Dans Le Cid (1637) de Pierre Corneille, Don Gomès — dit « le Comte » — occupe une place paradoxale : personnage central des premières scènes, il disparaît de la scène dès l'acte II, tué en duel par Rodrigue. Pourtant, son ombre pèse sur toute la pièce. Père de Chimène et figure tutélaire de la noblesse castillane, il est le déclencheur unique du conflit : sans lui, il n'y a ni duel, ni déchirement, ni tragédie.
Corneille présente d'emblée Don Gomès comme le premier guerrier du royaume, comblé d'honneurs et de gloire militaire. Cette supériorité reconnue est le fondement de son identité : il ne se conçoit pas sans elle. Lorsque le roi lui préfère Don Diègue pour le poste de gouverneur du prince, le Comte vit cette décision non comme une simple disgrâce administrative, mais comme une destruction de soi. C'est cette blessure narcissique — et non une injustice objective — qui le pousse à gifler le vieux chevalier. L'acte révèle que son honneur n'est pas une valeur intérieure mais un statut social à défendre coûte que coûte.
Face à Don Diègue qui le supplie d'accepter une réconciliation pour épargner Rodrigue, Don Gomès oppose un refus catégorique. Dans cet échange capital (acte I, scène IV), il déclare : Ma valeur n'a besoin de l'appui de personne
— formule qui condense son rapport au monde. Tout compromis est perçu comme une humiliation supplémentaire. Corneille construit ainsi un personnage incapable de la moindre souplesse morale : sa grandeur guerrière réelle est indissociable d'une rigidité qui le condamne. C'est le propre de la démesure baroque : la qualité et le défaut sont la même chose.
Ce refus d'obéir au roi est également significatif. Lorsque Don Arias vient lui porter l'ordre royal de se réconcilier avec Don Diègue, Don Gomès répond que sa valeur est trop précieuse à l'État pour que le roi ose le punir. Cette conviction — ma tête en tombant ferait choir sa couronne
(acte II, scène I) — révèle un orgueil qui dépasse la sphère privée pour menacer l'ordre politique lui-même. Il se place au-dessus de la loi du souverain, ce qui, dans la logique classique de la pièce, constitue une faute grave.
Don Gomès ne subit aucune évolution intérieure : il entre dans la pièce arrogant et en sort mort, sans avoir remis en question son système de valeurs. Cette absence de cheminement psychologique n'est pas une faiblesse dramatique, mais un choix interprétatif de Corneille.
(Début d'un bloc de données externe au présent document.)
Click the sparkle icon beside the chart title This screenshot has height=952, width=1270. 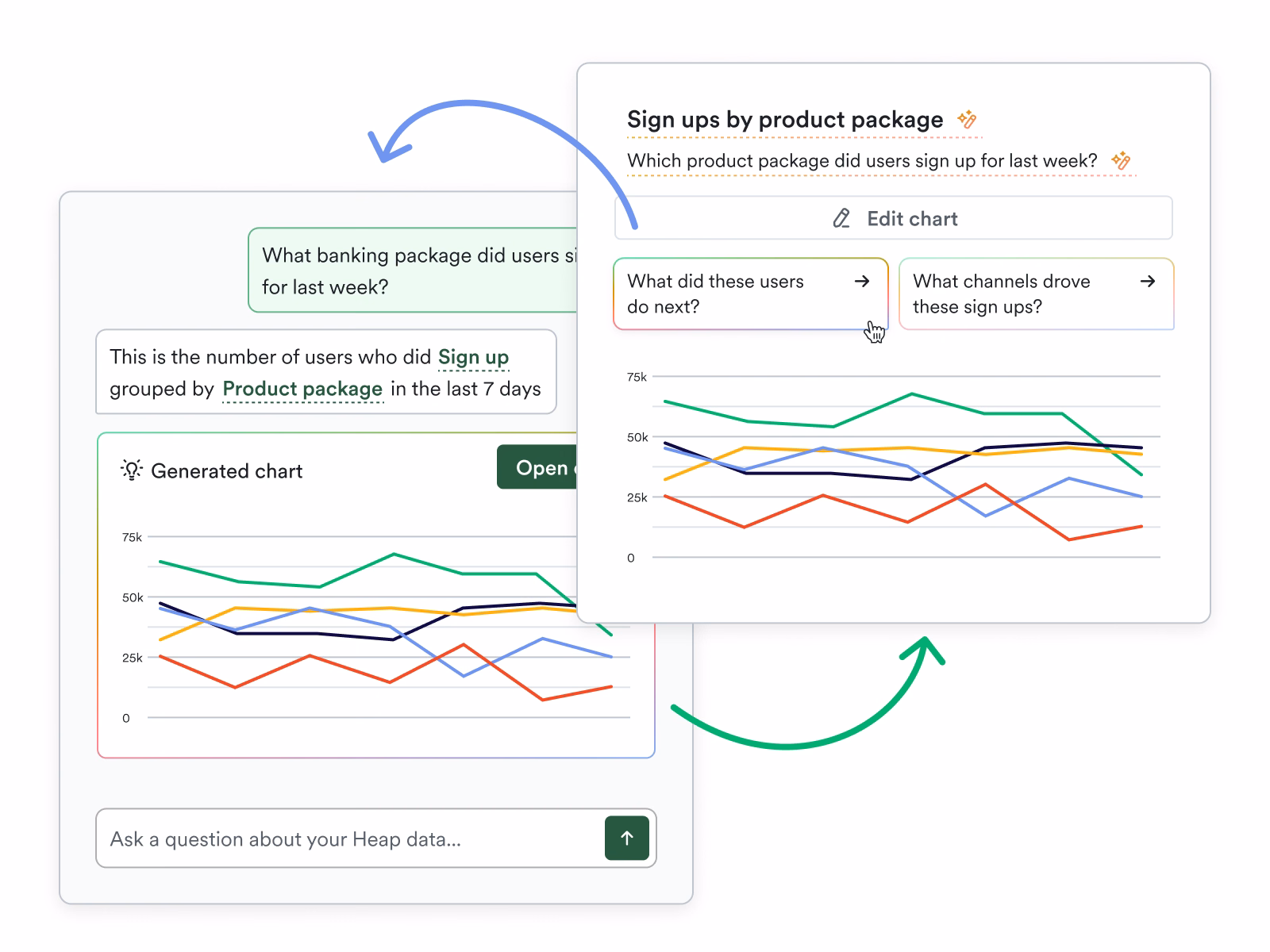tap(967, 120)
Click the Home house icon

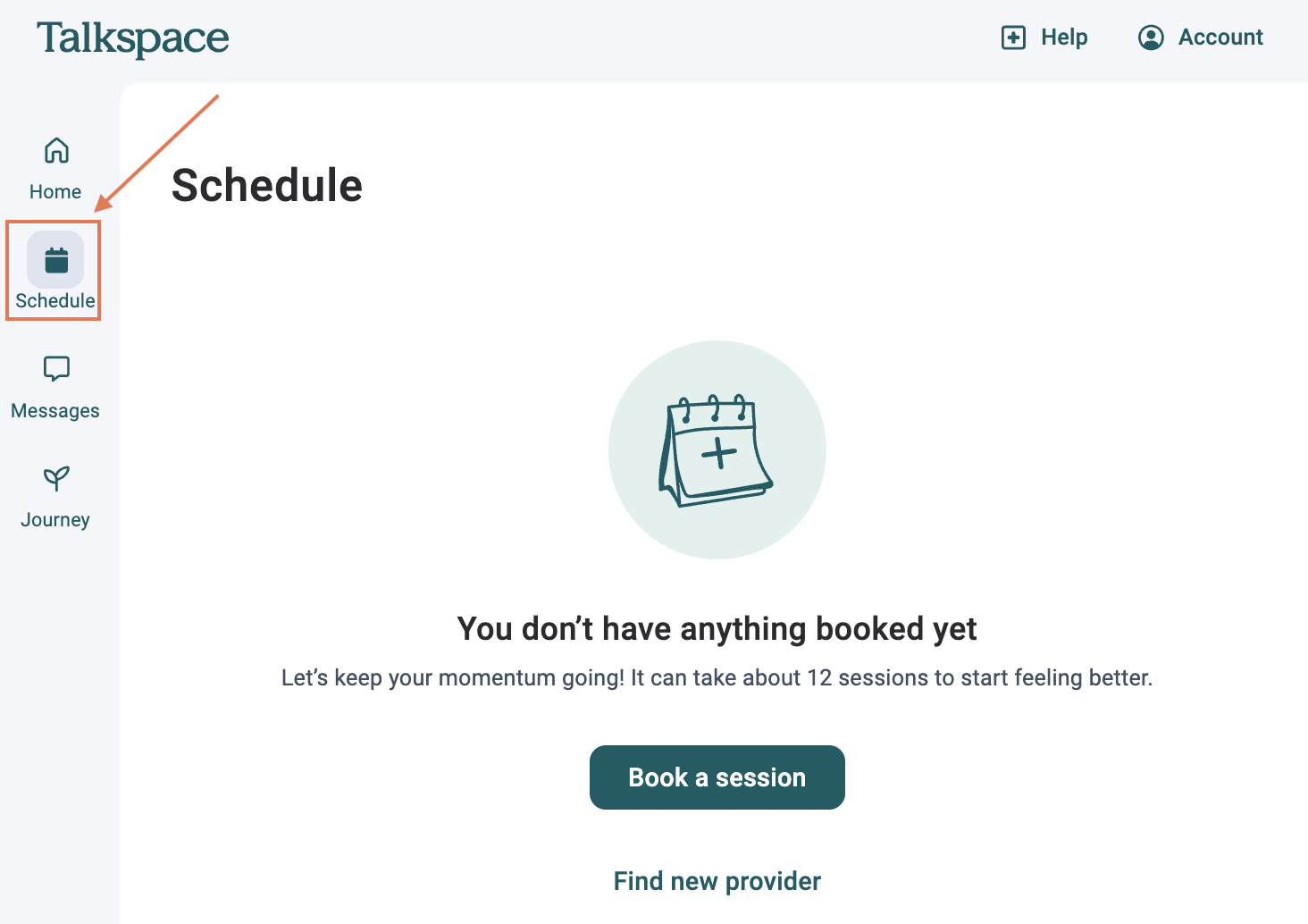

Le Comte est la figure de l'absolu figé, qui contraste avec les personnages — Rodrigue, Chimène — contraints, eux, de vivre dans la contradiction et le mouvement.
Si Don Gomès sert de catalyseur à l'action, il sert aussi de repoussoir moral. Son orgueil sans limite permet à Corneille de définir, en creux, ce que doit être l'honneur véritable : non pas la fierté blessée qui gifle un vieillard, mais la vertu qui accepte le sacrifice. En ce sens, le Comte est le négatif de Rodrigue. Là où Rodrigue choisit le devoir en se condamnant lui-même, Don Gomès choisit l'orgueil en condamnant les autres. Il est le personnage dont la mort est nécessaire — moralement autant que dramatiquement — pour que la pièce puisse exister.